Devlet terörü, işsizlik, yoksulluk ve çoğaltabileceğimiz sebeplerden ötürü yerlerini terk etmek zorunda kalan halkımız büyük metropollerin kenarlarında sağlıksız koşullarda derme-çatma evlerinde yaşamaya mahkum edilmektedir. Seçimlerden önce kötü koşullarda yaşam mücadelesi veren bu mahalleler yol, su, elektrik vb. hizmetler götürülerek kandırılmaya çalışılmakta, yaşadığı bütün sıkıntıların çözümü adı altında sistem partilerine yedeklenmeye çalışılmaktadır. Halkın çıkarları için devletin olanaklarını kullandığını her sözünden eksik etmeyenler, seçim sonrası gerçek müttefikleri ile kol kola, dozerlerle aynı mahalleleri yıkmaya gelmektedirler.
Özellikle yaz mevsiminde yıkımlar çokça gündeme gelmektedir. Mahallelerde işten atılan, yoksullukla mücadele eden, evleri başlarına yıkılmaya çalışılan halkımıza gitmeli sistemin ikiyüzlülüğünü ve araçları olan kurumlarını teşhir etmeliyiz. Egemenler tarafından gerçekleştirilen saldırıların kişi ayrımı gözetmeden herkese yapıldığı vurgulanmalı ve bu nedenle bu saldırılara karşı yürütülen mücadelenin de ortak yürütülmesi gerektiği ifade edilmelidir. Halk gençliği yüzünü sistemin araçlarına ve bireysel mücadeleye değil, örgütlülükten aldığı güce dönmelidir.

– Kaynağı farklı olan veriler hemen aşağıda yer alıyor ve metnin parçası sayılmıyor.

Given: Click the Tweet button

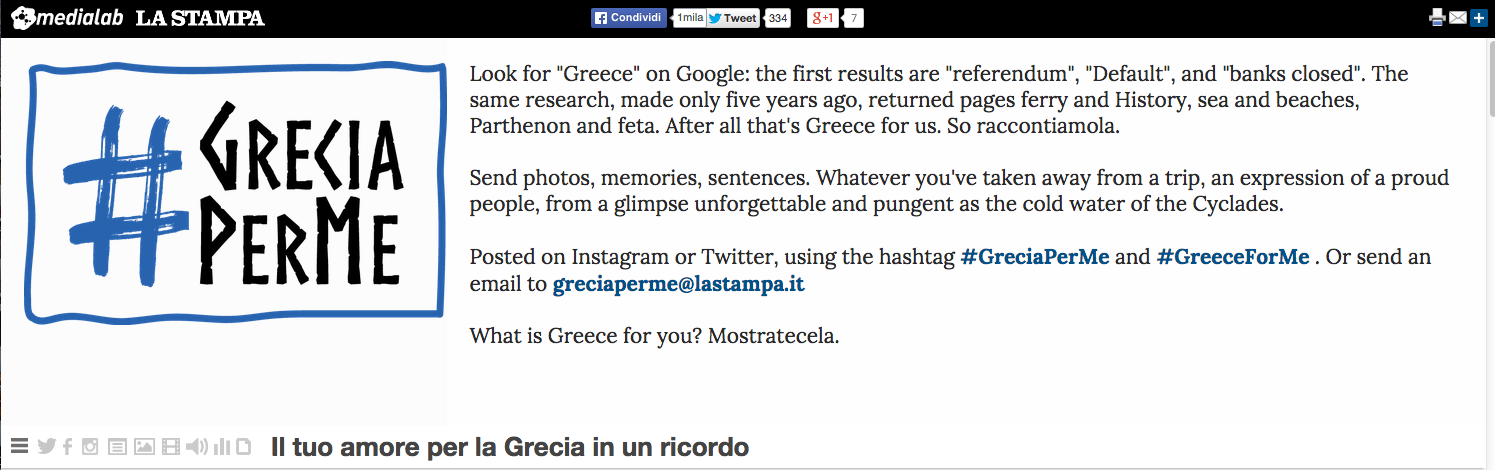Looking at the screenshot, I should pyautogui.click(x=733, y=17).
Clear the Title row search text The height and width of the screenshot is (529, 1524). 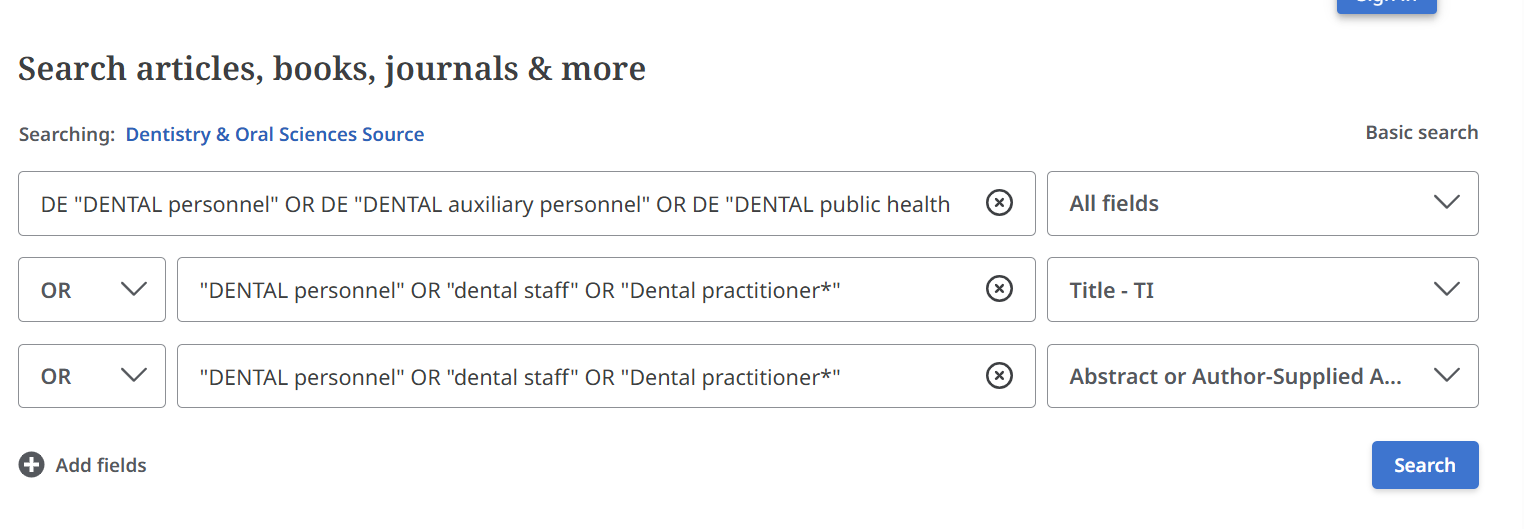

Semtlerdeki DKÖ’ler önemli bir yerde durmaktadır. Çeşitli farklılıklarla kitle örgütlerinde bir araya gelen halkımız, var olan kitle örgütü yönetimi tarafından çoğu zaman aldatılmaya çalışılmakta, gerçekler sistemin istediği gibi anlatılmaktadır. Çoğu zaman da seçimler döneminde ya da sonrasında yerel yönetimlerde nüfus sahibi olmanın bir aracı olarak kullanılmaktadır. Hatta kimi zaman bu derneklerde siyasi çalışma olmasın söylemleriyle halkımıza gerçeklerin anlatılacağı korkusunu taşıyan yöneticiler halkı soyup soğana çeviren siyasi partilerin adayları olarak boy gösterebilmektedirler. Bu nedenle geniş bir etki alanına sahip olan bu kurumlar içerisinde kitle örgütünün çalışmasını yapmalı ve halkımıza gerçekleri anlatmalıyız. Çalışma yürüttüğümüz kitle örgütlerinin gündemine halkımızın gerçek gündemlerini taşımalıyız. Ki halkımız gerçek sorunları etrafında kenetlenecektir.
Yaşanan olumsuzluklar sonucunda sistem tarafından “gemisini kurtaran kaptan” düşüncesi halk gençliği üzerinde egemen kılınmaya çalışılmaktadır. Böylesi süreçlerde mahalle gençliği içerisinde yaşadığı sıkıntılar nedeniyle oluşan bireysel öfke, uyuşturucu kullanımı ve satışını yaparak kolay para kazanmak, fuhuş gibi yozlaşma araçlarına karşı politikalar geliştirip kendi alanımızın özgün koşulları doğrultusunda bireysel tepkileri ve çözüm girişimlerini örgütlü güce ve doğru hedefe kanalize etmeliyiz.